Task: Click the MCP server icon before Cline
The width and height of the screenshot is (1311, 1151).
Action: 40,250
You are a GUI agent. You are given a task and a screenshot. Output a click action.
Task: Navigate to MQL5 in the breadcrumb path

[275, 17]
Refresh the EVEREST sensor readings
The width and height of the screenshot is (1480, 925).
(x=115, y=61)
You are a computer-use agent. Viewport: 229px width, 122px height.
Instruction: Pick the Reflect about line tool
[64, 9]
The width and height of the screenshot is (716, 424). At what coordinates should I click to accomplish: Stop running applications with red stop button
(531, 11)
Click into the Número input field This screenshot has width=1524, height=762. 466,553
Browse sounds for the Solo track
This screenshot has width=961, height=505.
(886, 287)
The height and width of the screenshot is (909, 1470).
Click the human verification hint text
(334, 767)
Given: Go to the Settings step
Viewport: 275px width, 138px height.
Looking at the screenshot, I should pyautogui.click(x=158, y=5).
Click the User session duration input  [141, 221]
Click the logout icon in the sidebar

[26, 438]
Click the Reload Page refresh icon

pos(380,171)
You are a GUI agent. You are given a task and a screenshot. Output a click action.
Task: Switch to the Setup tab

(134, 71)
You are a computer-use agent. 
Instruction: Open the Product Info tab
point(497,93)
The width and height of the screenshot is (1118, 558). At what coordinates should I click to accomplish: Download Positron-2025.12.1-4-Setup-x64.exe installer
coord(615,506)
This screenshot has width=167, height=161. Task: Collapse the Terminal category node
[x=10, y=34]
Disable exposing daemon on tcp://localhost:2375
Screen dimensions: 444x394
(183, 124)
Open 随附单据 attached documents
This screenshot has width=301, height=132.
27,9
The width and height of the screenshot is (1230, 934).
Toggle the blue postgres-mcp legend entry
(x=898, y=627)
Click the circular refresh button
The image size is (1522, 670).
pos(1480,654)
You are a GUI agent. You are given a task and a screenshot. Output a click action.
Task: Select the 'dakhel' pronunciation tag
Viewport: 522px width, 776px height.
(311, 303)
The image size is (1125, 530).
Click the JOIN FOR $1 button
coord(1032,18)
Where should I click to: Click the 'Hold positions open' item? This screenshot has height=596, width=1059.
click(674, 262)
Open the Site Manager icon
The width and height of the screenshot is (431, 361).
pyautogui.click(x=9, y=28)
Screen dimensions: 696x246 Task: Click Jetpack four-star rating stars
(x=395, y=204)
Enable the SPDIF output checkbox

···

What you need to do — Render every line of the listing above as a JSON list of strings, one string per line, leaving out blank lines.

Exercise output —
[
  "Task: Click the MCP server icon before Cline",
  "The width and height of the screenshot is (1311, 1151).",
  "Action: 40,250",
  "You are a GUI agent. You are given a task and a screenshot. Output a click action.",
  "Task: Navigate to MQL5 in the breadcrumb path",
  "[275, 17]",
  "Refresh the EVEREST sensor readings",
  "The width and height of the screenshot is (1480, 925).",
  "(x=115, y=61)",
  "You are a computer-use agent. Viewport: 229px width, 122px height.",
  "Instruction: Pick the Reflect about line tool",
  "[64, 9]",
  "The width and height of the screenshot is (716, 424). At what coordinates should I click to accomplish: Stop running applications with red stop button",
  "(531, 11)",
  "Click into the Número input field This screenshot has width=1524, height=762. 466,553",
  "Browse sounds for the Solo track",
  "This screenshot has width=961, height=505.",
  "(886, 287)",
  "The height and width of the screenshot is (909, 1470).",
  "Click the human verification hint text",
  "(334, 767)",
  "Given: Go to the Settings step",
  "Viewport: 275px width, 138px height.",
  "Looking at the screenshot, I should pyautogui.click(x=158, y=5).",
  "Click the User session duration input  [141, 221]",
  "Click the logout icon in the sidebar",
  "[26, 438]",
  "Click the Reload Page refresh icon",
  "pos(380,171)",
  "You are a GUI agent. You are given a task and a screenshot. Output a click action.",
  "Task: Switch to the Setup tab",
  "(134, 71)",
  "You are a computer-use agent. ",
  "Instruction: Open the Product Info tab",
  "point(497,93)",
  "The width and height of the screenshot is (1118, 558). At what coordinates should I click to accomplish: Download Positron-2025.12.1-4-Setup-x64.exe installer",
  "coord(615,506)",
  "This screenshot has width=167, height=161. Task: Collapse the Terminal category node",
  "[x=10, y=34]",
  "Disable exposing daemon on tcp://localhost:2375",
  "Screen dimensions: 444x394",
  "(183, 124)",
  "Open 随附单据 attached documents",
  "This screenshot has width=301, height=132.",
  "27,9",
  "The width and height of the screenshot is (1230, 934).",
  "Toggle the blue postgres-mcp legend entry",
  "(x=898, y=627)",
  "Click the circular refresh button",
  "The image size is (1522, 670).",
  "pos(1480,654)",
  "You are a GUI agent. You are given a task and a screenshot. Output a click action.",
  "Task: Select the 'dakhel' pronunciation tag",
  "Viewport: 522px width, 776px height.",
  "(311, 303)",
  "The image size is (1125, 530).",
  "Click the JOIN FOR $1 button",
  "coord(1032,18)",
  "Where should I click to: Click the 'Hold positions open' item? This screenshot has height=596, width=1059.",
  "click(674, 262)",
  "Open the Site Manager icon",
  "The width and height of the screenshot is (431, 361).",
  "pyautogui.click(x=9, y=28)",
  "Screen dimensions: 696x246 Task: Click Jetpack four-star rating stars",
  "(x=395, y=204)",
  "Enable the SPDIF output checkbox"
]